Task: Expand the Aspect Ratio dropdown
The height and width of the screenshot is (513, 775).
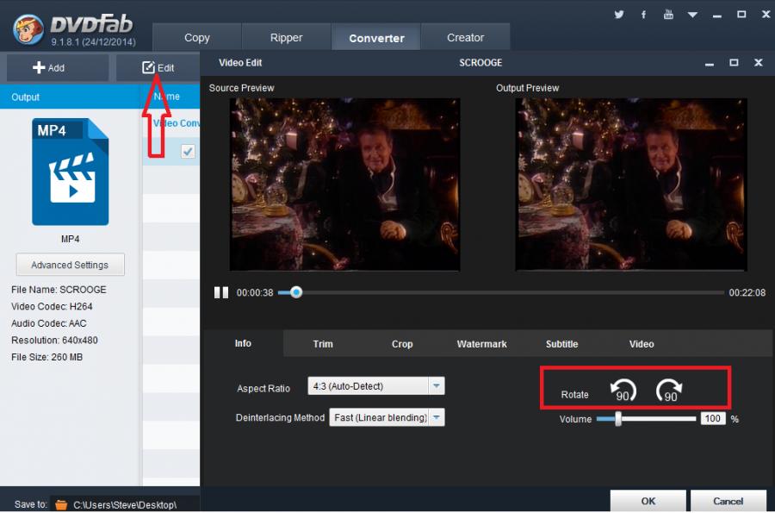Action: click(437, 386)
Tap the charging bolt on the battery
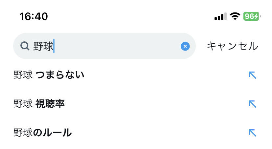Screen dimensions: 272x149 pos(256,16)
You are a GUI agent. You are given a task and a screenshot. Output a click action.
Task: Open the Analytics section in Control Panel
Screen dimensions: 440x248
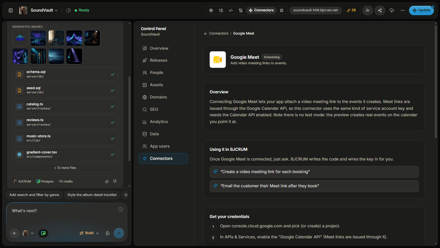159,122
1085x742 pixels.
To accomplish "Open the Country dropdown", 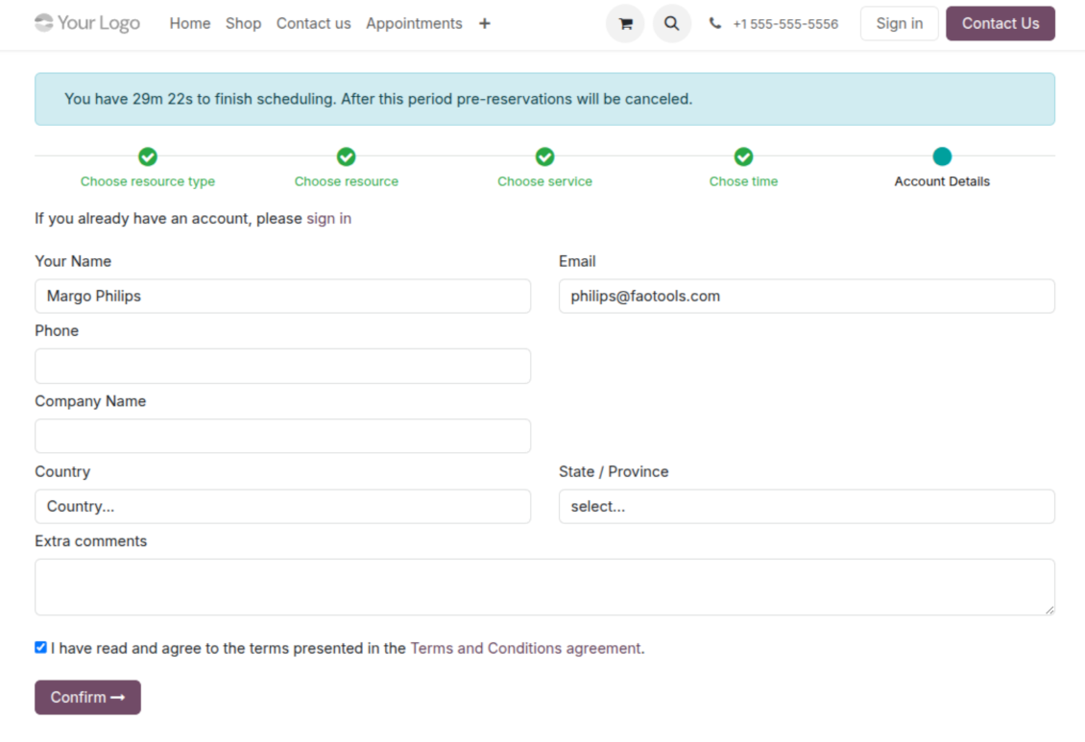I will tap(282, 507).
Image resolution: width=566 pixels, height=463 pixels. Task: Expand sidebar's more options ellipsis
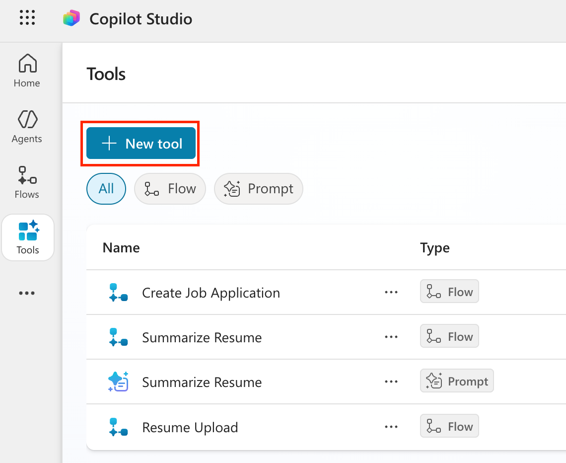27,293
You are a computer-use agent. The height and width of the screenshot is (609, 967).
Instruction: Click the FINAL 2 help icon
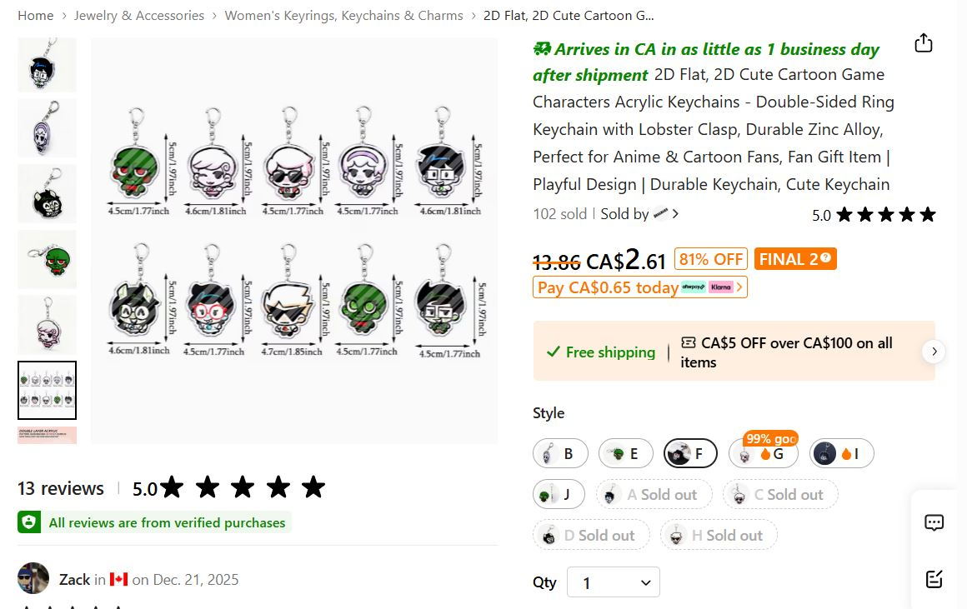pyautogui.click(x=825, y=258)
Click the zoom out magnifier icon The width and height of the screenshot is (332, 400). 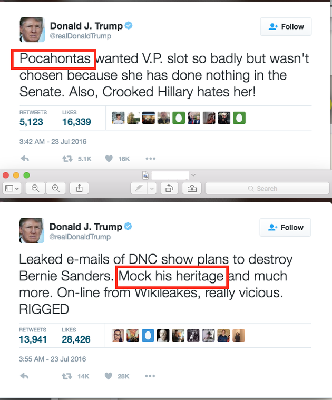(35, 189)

※ ※ ※

TASK PROMPT -
Looking over the records, find each line with the word "agent" and copy it.

SOLUTION TO THE PROBLEM -
You are a GUI agent. You are given a task and a screenshot. Output a click action.
You are a computer-use agent. The height and width of the screenshot is (609, 967).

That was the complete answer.